It’s probably fitting that my first 5k since the triathlon was on a cold, windy, rainy Sunday morning in October, the kind where, if it was possible, you’d wake up, look outside, and go back to bed. I think it’s fitting because it really takes determination and commitment to want to run in such weather (and to watch others run in that weather- thanks Mom, Dad & James!). And determination and commitment to running is something that’s fallen a little by the wayside for me in the past few months.
I’ll level with you. I’ve gained 7 pounds since the triathlon. Seven. Two or three I would be ok with. Seven I’m not. But guess what? I totally deserve the seven pounds. My gym visits have been sporadic, my eating habits have gotten worse. If I gain any more weight I’ll be disappointing myself. The great thing is, I feel like I learned enough in the past ten months or so to know exactly how to get back on track. And getting back on track means, in part, running a 5k.

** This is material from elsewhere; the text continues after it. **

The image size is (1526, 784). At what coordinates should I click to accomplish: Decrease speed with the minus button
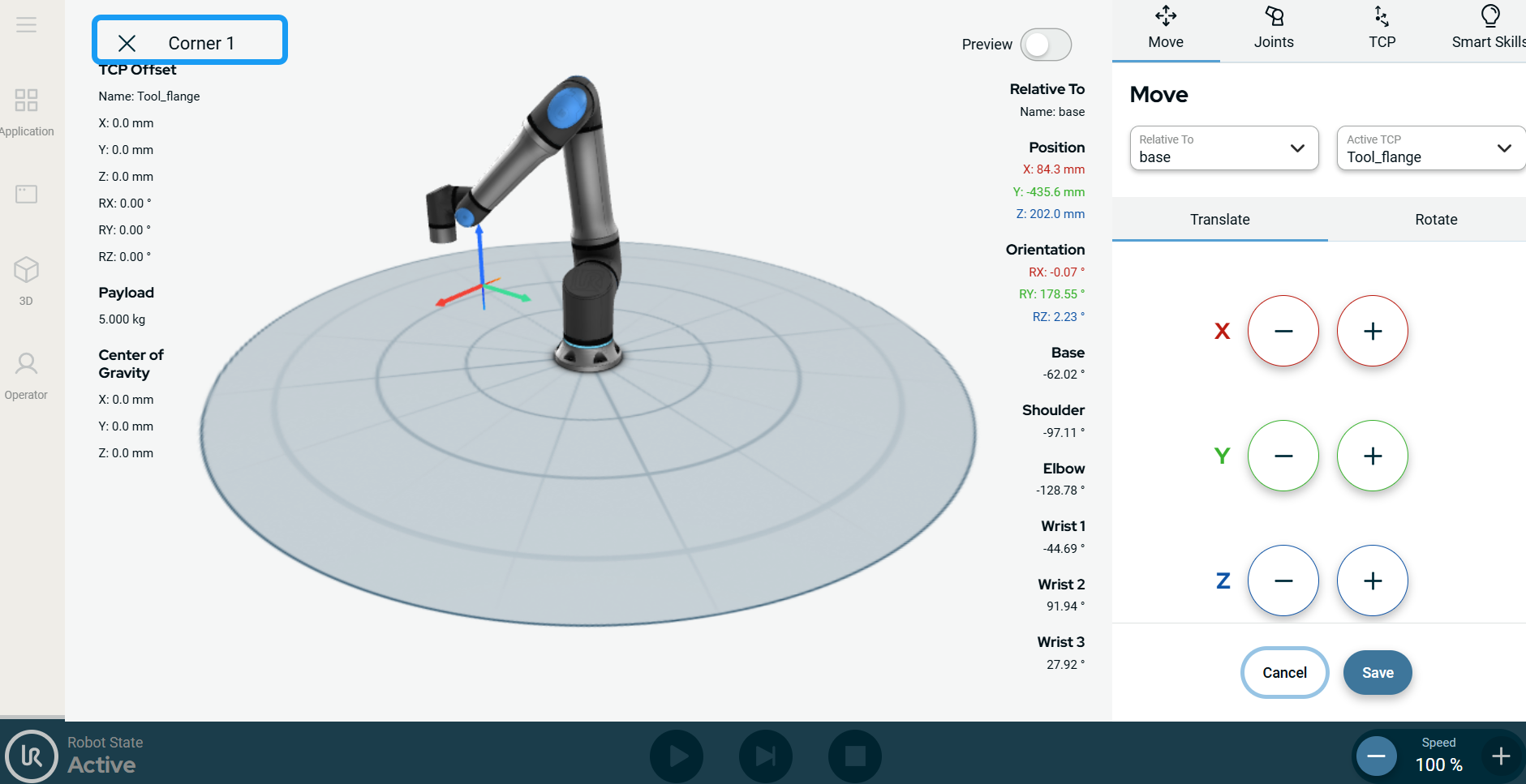pos(1376,756)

Besides that, this 5k was a significant one because it was the first one my brother and I were running together. I talked a LOT of smack all summer long about how I would leave him in the dust come race day. Even as I was saying it, I kinda knew it was baloney- my brother being a natural athlete, he has things going for him that I never will. But the smack-talking continued nonetheless. And then it dropped off somewhere around September. I’m not normally one to run my mouth, and I think I just ran out of steam. That, and I realized it was all fluff anyway. My brother said that I would probably beat him, or we could at least run together during the 5k, which was also baloney, whether he knew it or not.

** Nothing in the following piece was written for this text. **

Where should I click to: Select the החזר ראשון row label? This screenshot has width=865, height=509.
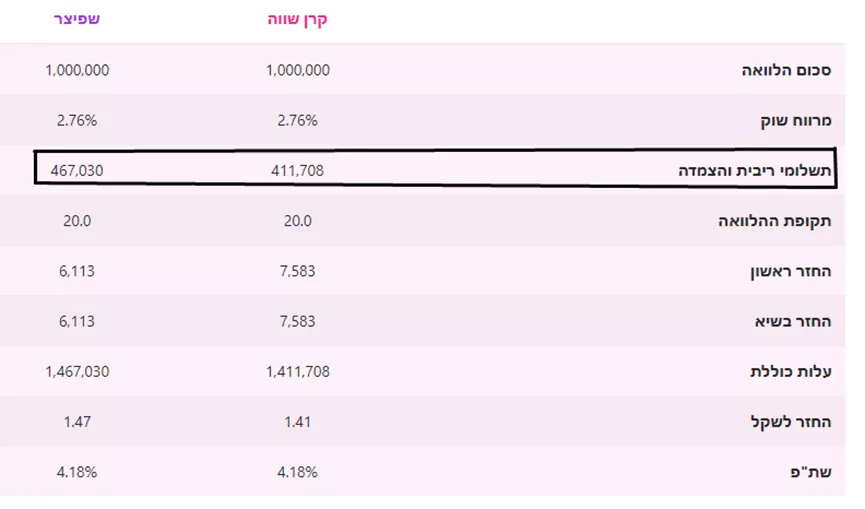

‘Cause let me tell you, once the horn blew and the race started, I saw my brother for about 45 seconds before he disappeared into the crowd of runners ahead. Way ahead. Waaaaaaaaay ahead. I didn’t see him again til the finish line. Not only that, but I was in this weird place within the pack where there weren’t many people I could see right ahead of me, and I could see no one behind me. Nervousness started weighing me down more than my rain-soaked clothing was. Was I last? This has always been my fear, and in this race, it was more possible than ever— the horrible weather weeded out the novice and spur-of-the-moment runners (and probably the sane ones, too) so the number of people in the race was small. And, I figured these were dedicated, good, solid runners who were RUNNERS. I still have moments where I feel like I pretend to be a runner by running, and that’s what fools people. But an ACTUAL runner? Still go back and forth on that one.
Thankfully, I was not last. By the time I got to the finish line (at 37:30, a time that’s painful for me to admit. But on the bright side, I ran the whole thing besides a quick walk at the water station, so yay for me!) my brother had already been there for seven whole minutes. He could have been in his car, headed home to take a shower, put on dry clothes, and try to forgive me for what I had just put him through. But, of course, he joined the cheering squad at the finish line that was quite enthusiastically (given the cold, rainy conditions they had just spent 37 and a half minutes standing in) waiting for me to cross the finish line.
The next day, I felt like it did after my first 5K- meaning every movement I made caused my body to ache. That’s what I get for taking so much time off. And I’m sure I’m going to be feeling it again a week from today. I’ll be running a 4.748 mile race on Thanksgiving morning with my mom, brother, Lola, James and some friends. Oh, and about 10,000 other people. It’s going to be the longest, biggest race I’ve ever done. Despite my seven pounds, you better believe I will not feel bad later that afternoon when I have an extra helping of stuffing and a super long nap on the couch.